*Text shown*.
= = = = =
Ten years and 50 million views ago, 92-year-old Henry Dryer’s message jolted us out of complacency. He single-handedly shattered the common misconception that dementia means you are no longer yourself, no longer “there.”
Largely unresponsive for years, he “lit up” when listening to a Cab Calloway song that prompted him to share his life story. Henry’s recorded experience led to the award-winning documentary Alive Inside and made tangible the profound benefits of hearing favorite music.
Why did this six-minute video that prompted 50,000 comments become the most viewed video on anything related to Alzheimer’s and dementia globally? It shattered the myth that there is no one there, that your personhood has vanished. Nothing could be further from the truth!
Even still, many are terrified by a dementia diagnosis. It scares off people who fear that their friend or family member is “gone.” Compounding that reaction, ageism runs deep. Add in cognitive changes to the stigma that often accompanies the diagnosis, and people act as if their loved one is no longer there.
= = = = =
*Data supplied*.

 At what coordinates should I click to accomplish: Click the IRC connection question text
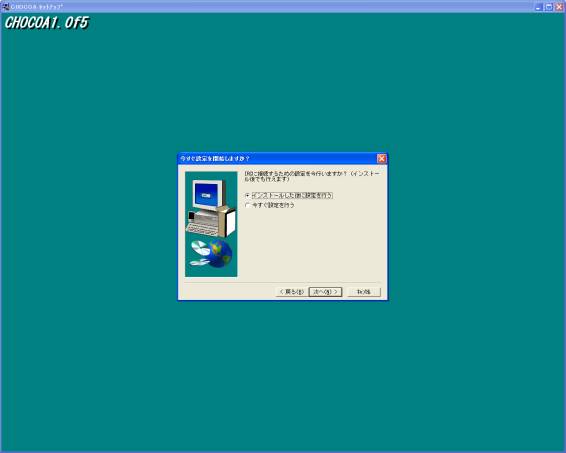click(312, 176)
= = = = =
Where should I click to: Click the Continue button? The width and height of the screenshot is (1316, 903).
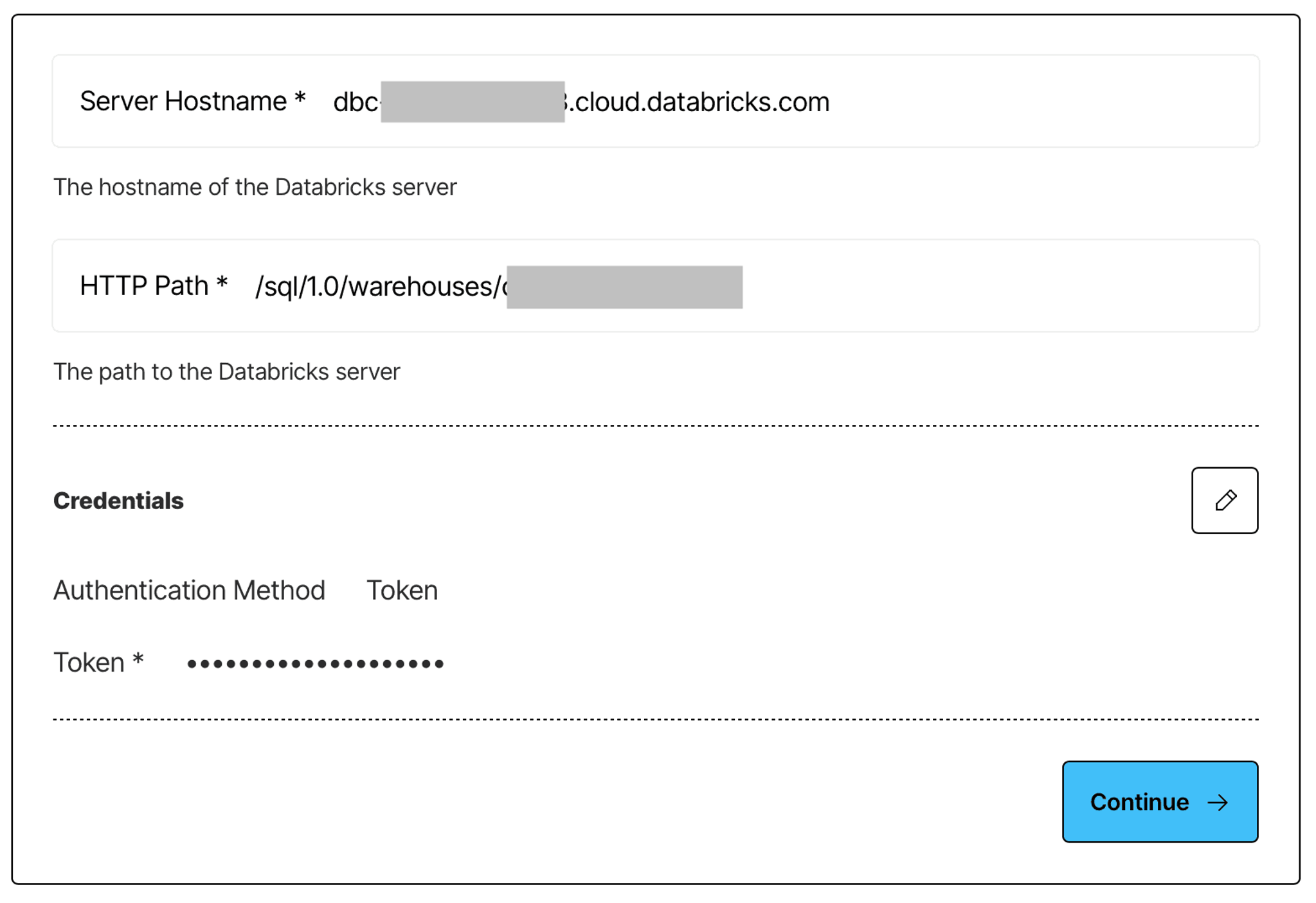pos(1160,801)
= = = = =
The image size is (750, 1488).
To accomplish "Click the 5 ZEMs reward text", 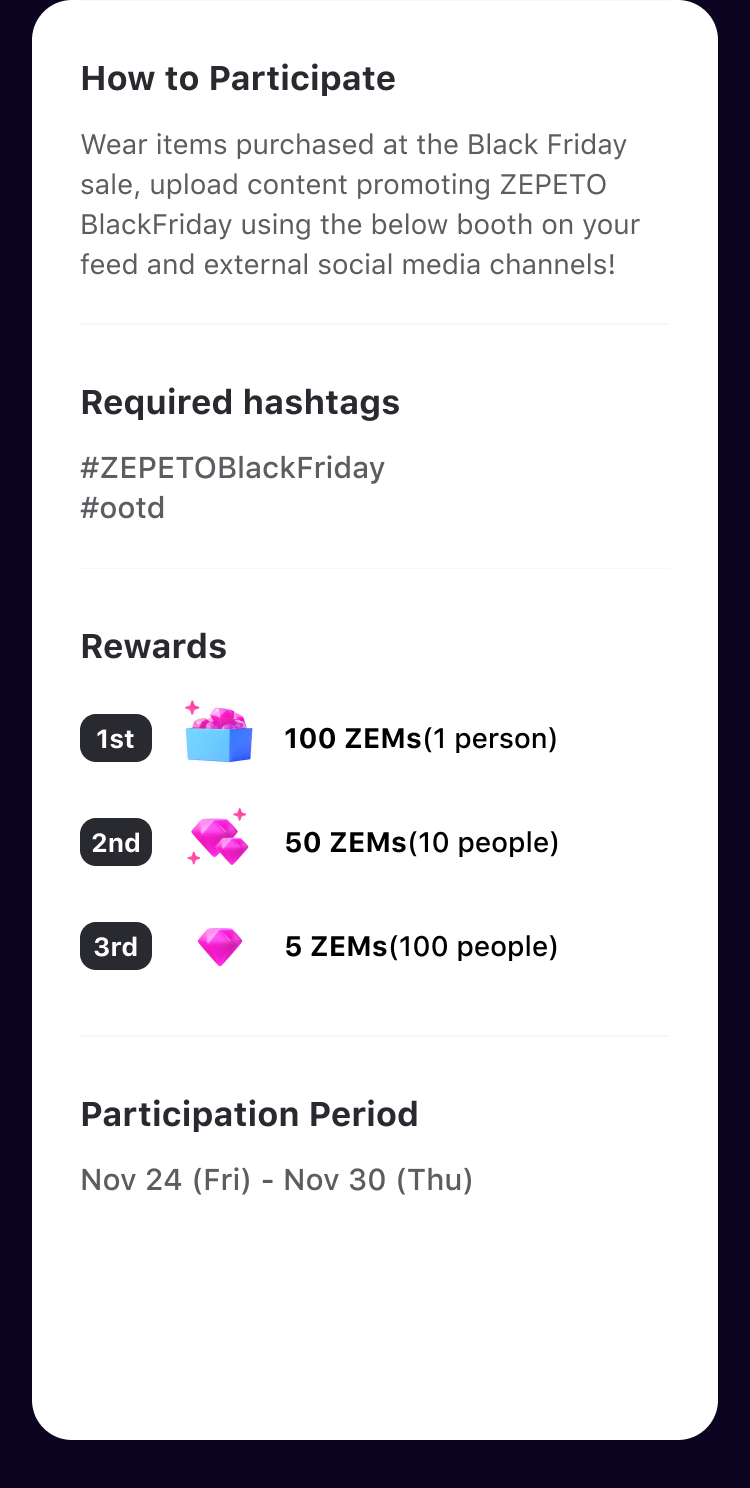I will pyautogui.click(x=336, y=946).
= = = = =
*Exercise aim*.
Please rewrite the Henry Dryer passage from "Largely unresponsive for" to "no longer there.", replacing "loved one" with "relative".

*Exercise response*.
Largely unresponsive for years, he “lit up” when listening to a Cab Calloway song that prompted him to share his life story. Henry’s recorded experience led to the award-winning documentary Alive Inside and made tangible the profound benefits of hearing favorite music.
Why did this six-minute video that prompted 50,000 comments become the most viewed video on anything related to Alzheimer’s and dementia globally? It shattered the myth that there is no one there, that your personhood has vanished. Nothing could be further from the truth!
Even still, many are terrified by a dementia diagnosis. It scares off people who fear that their friend or family member is “gone.” Compounding that reaction, ageism runs deep. Add in cognitive changes to the stigma that often accompanies the diagnosis, and people act as if their relative is no longer there.